Пытаясь распутать клубок своих ощущений, я пришел к двум неожиданным выводам. Несмотря на то что двадцать минут тому назад застрелил человека, чувства вины или раскаяния я абсолютно не ощущал, как и не чувствовал в себе суровой радости, подобно киношному ковбою, сумевшему в поединке первым выхватить револьвер и убить врага. За всеми этими мыслями я даже не заметил, как мы приехали. Я вылез вслед за гангстером из машины и недоуменно оглянулся по сторонам, после чего так же растерянно проводил того взглядом до двери невзрачного бара под названием «Трилистник». Гангстер уже взялся за ручку двери, потом повернулся ко мне и недовольно буркнул:

— Эй! Чего замер! Давай за мной! — после чего переступил порог. Он бы не понял, даже если бы я попытался объяснить, почему сейчас меня охватило чувство острого разочарования. Просто этот невзрачный бар никак не вписывался в ряд фото из Интернета, где были изображены гангстеры на фоне дорогих машин и роскошных домов.

В небольшом помещении, где с большим трудом умещались шесть столиков, находилось четыре человека, не считая бармена за стойкой.
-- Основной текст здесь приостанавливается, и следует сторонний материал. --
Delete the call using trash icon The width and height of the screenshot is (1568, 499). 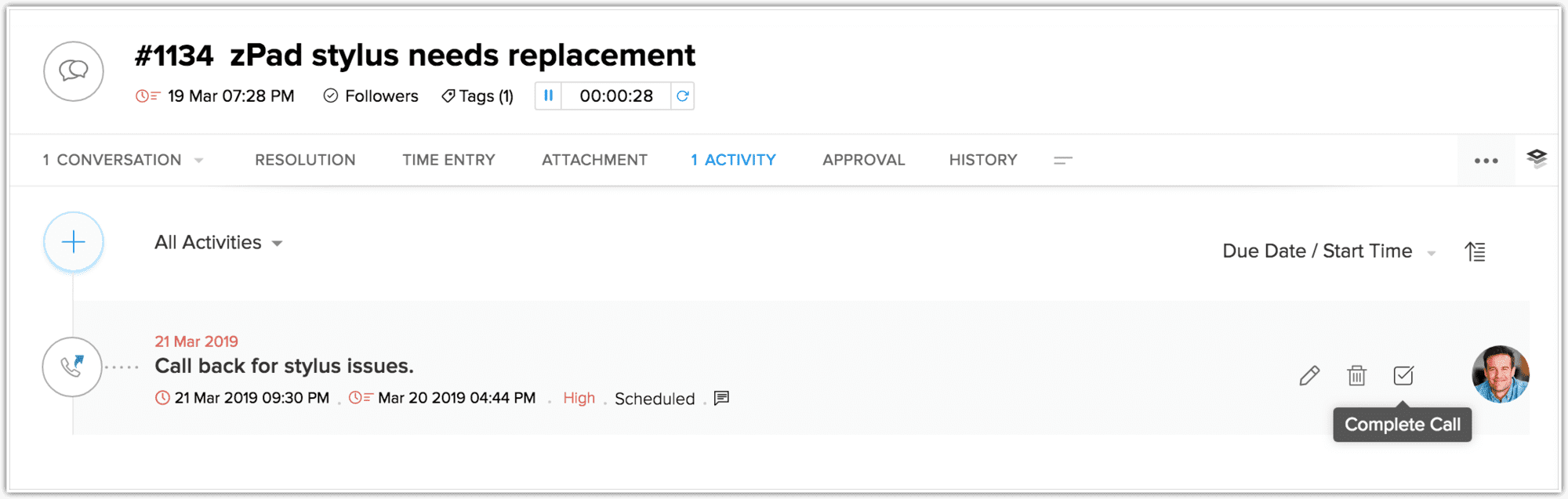click(x=1356, y=375)
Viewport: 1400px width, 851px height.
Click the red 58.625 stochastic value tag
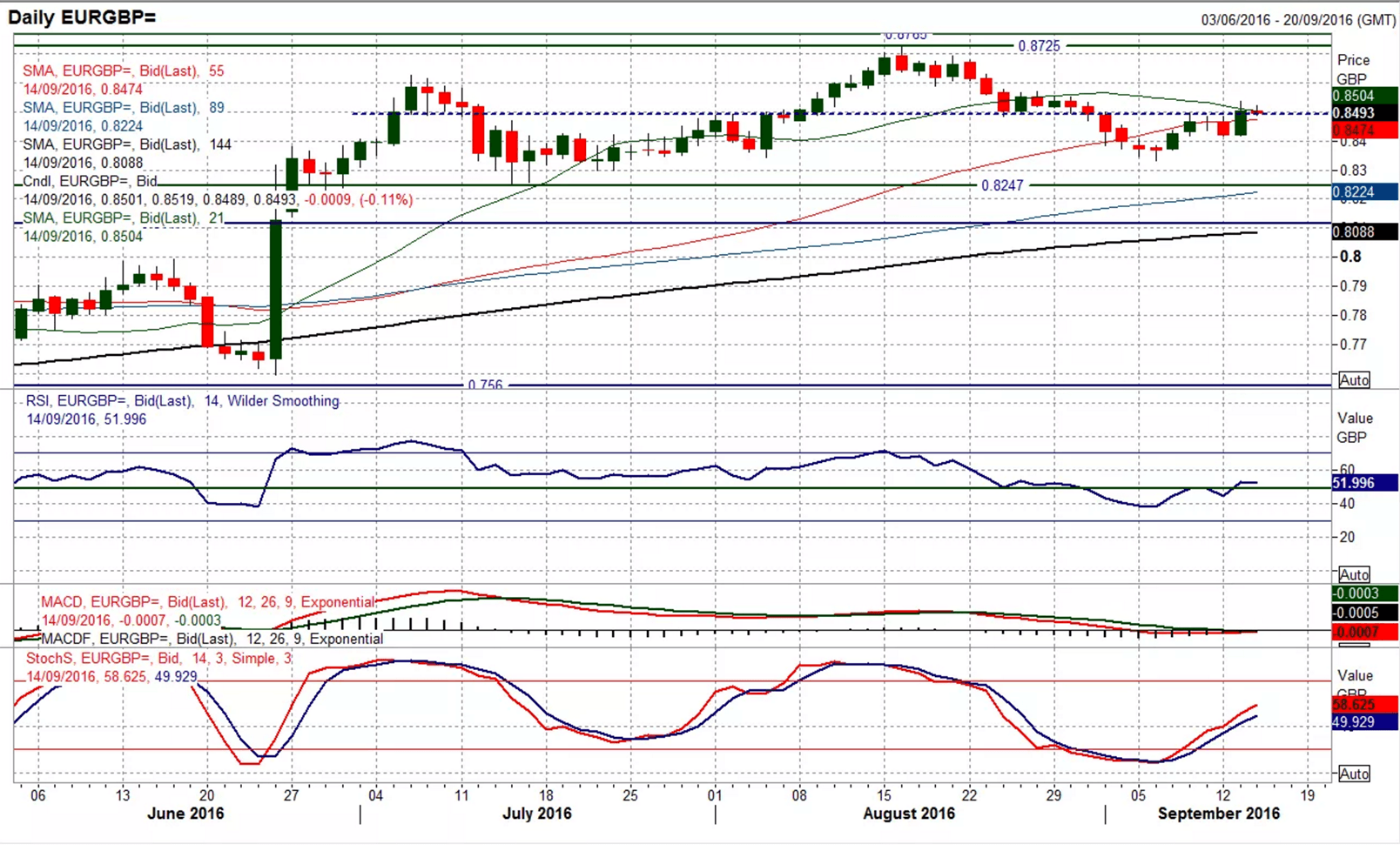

Все они сейчас собрались возле Джека.

— …Чертовы макаронники! Если бы не Мюррей, уж и не знаю, чем бы все закончилось. Да еще этот парень… — при этом он не глядя ткнул пальцем в мою сторону, — вовремя подвернулся.

Жест был в достаточной степени пренебрежительный, но, несмотря на это, я оказался в центре общего внимания.

— Кто он? — спросил широкоплечий толстяк, сидевший у стойки.

— Понятия не имею.

— А где Мюррей? — задал новый вопрос бармен.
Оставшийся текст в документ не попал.